Brief:
From the line that contains "Task: Click the outlined 标签 button in row 1" through the line that contains "Screen dimensions: 1092x800", output every line of the listing below exactly and leave out all the rest.

Given data:
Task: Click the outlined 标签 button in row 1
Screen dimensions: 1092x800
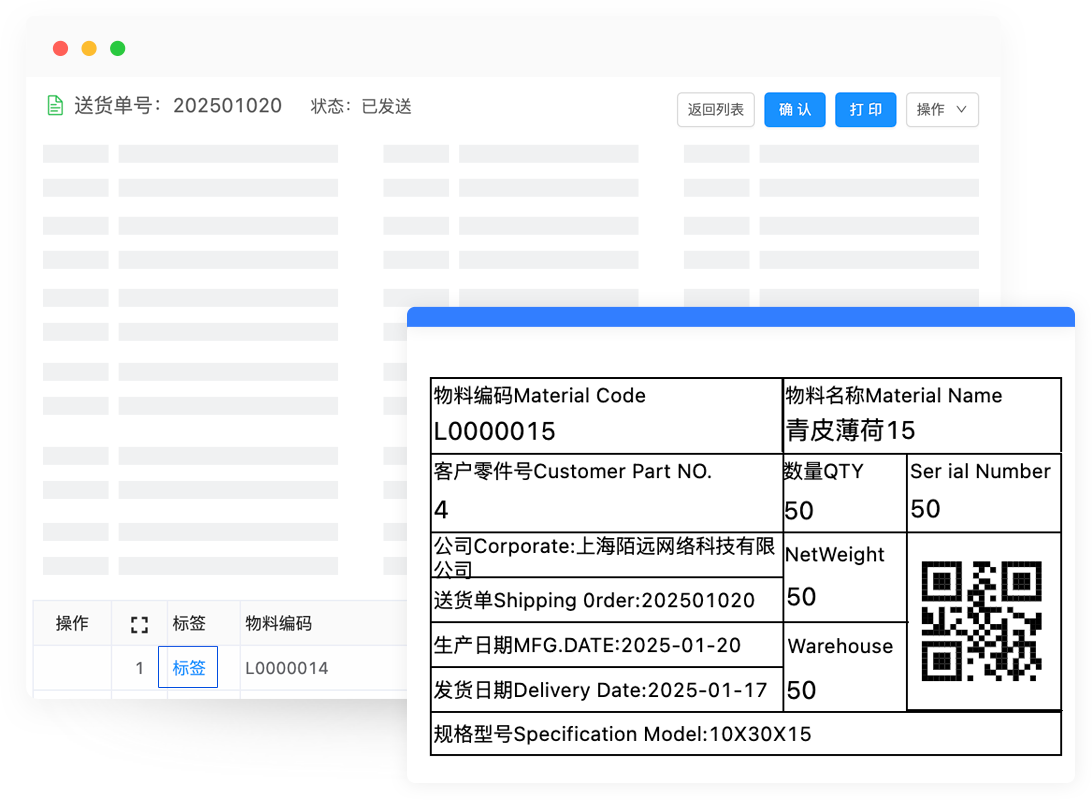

* * *

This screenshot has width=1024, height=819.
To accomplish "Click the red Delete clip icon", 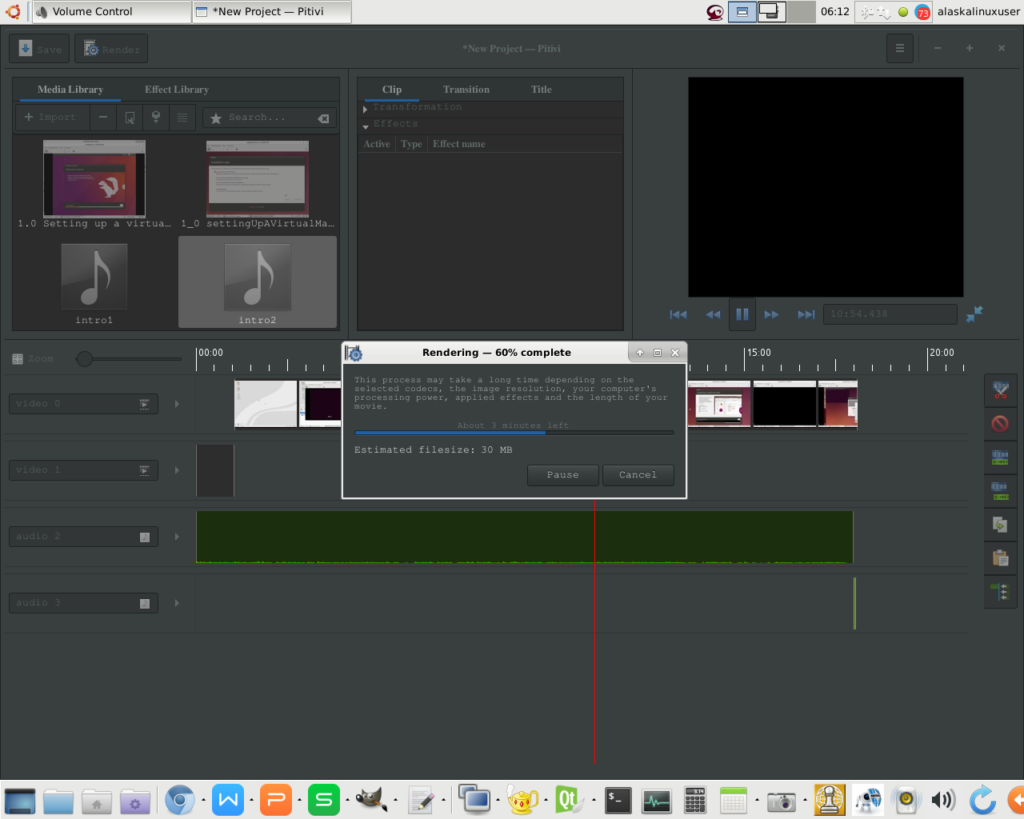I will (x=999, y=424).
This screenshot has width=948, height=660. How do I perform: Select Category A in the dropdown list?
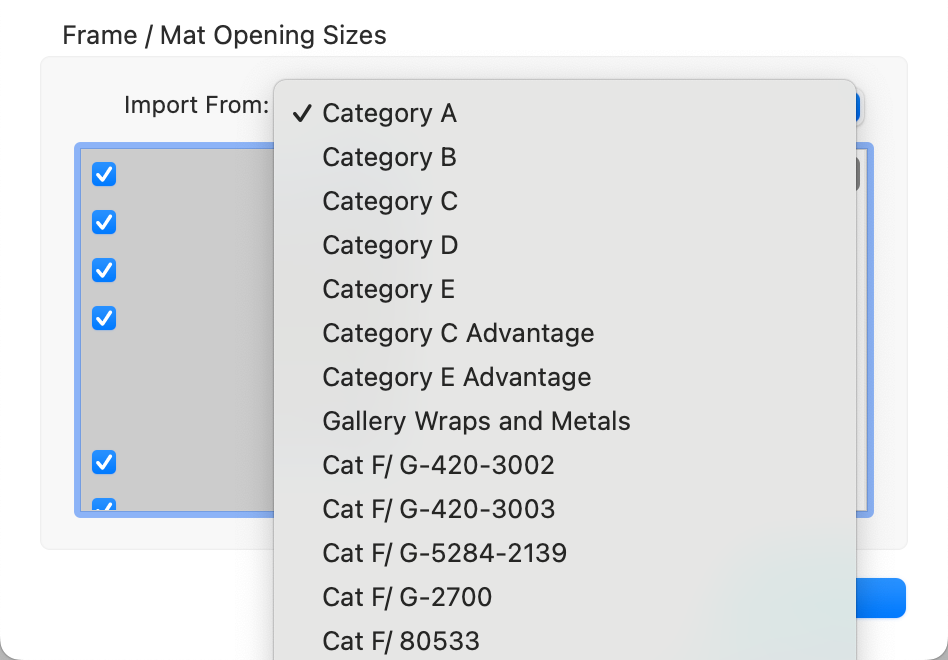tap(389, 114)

Exercise answer:
Task: Click the outlined 标签 button in row 1
Screen dimensions: 1092x800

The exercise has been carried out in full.